§ EXTRACTED MATERIAL:

::::

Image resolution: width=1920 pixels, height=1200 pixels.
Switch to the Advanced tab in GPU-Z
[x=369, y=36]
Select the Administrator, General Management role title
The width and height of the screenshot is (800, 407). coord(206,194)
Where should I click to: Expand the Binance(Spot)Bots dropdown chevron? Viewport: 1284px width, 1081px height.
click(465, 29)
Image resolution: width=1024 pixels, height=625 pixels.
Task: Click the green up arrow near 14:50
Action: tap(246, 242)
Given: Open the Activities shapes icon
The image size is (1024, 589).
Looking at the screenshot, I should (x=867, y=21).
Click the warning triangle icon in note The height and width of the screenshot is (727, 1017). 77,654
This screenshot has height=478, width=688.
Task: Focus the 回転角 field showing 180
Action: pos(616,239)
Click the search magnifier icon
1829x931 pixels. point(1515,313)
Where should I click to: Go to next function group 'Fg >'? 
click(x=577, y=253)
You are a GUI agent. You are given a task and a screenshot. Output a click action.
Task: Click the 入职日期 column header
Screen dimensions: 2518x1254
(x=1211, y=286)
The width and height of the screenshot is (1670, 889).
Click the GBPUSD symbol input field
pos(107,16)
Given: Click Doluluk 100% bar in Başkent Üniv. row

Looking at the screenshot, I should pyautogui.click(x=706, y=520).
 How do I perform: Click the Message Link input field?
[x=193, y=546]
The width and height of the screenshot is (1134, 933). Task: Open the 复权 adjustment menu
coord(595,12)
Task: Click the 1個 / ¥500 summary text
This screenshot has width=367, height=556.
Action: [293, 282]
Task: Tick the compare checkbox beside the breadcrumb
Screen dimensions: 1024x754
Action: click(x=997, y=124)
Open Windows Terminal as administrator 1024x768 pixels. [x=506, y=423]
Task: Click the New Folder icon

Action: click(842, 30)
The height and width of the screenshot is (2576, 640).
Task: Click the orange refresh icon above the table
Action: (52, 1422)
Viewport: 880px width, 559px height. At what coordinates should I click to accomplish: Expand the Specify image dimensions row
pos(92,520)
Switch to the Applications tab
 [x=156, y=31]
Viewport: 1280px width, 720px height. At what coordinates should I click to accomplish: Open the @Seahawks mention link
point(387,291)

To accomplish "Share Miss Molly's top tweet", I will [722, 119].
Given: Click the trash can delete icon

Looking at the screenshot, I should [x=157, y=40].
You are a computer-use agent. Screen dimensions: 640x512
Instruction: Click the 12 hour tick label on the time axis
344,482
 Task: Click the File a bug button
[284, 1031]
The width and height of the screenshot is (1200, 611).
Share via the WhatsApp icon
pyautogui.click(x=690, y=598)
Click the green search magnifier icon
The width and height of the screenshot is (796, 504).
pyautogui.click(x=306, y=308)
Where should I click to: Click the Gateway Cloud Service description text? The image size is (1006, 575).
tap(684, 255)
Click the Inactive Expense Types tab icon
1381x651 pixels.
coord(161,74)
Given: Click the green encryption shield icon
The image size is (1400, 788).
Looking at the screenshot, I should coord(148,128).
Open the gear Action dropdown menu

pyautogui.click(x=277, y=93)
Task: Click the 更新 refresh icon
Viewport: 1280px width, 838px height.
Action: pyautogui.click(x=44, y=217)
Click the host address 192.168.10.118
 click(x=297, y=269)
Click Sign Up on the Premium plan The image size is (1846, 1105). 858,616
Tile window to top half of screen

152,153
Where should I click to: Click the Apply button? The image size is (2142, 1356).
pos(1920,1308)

::::

Copy out every line in the entries above that contains the word "Viewport".

§ SOLUTION FOR THIS EXERCISE:
Where should I click to: Expand the Binance(Spot)Bots dropdown chevron? Viewport: 1284px width, 1081px height.
Viewport: 880px width, 559px height. At what coordinates should I click to accomplish: Expand the Specify image dimensions row
Viewport: 1280px width, 720px height. At what coordinates should I click to accomplish: Open the @Seahawks mention link
Viewport: 1280px width, 838px height.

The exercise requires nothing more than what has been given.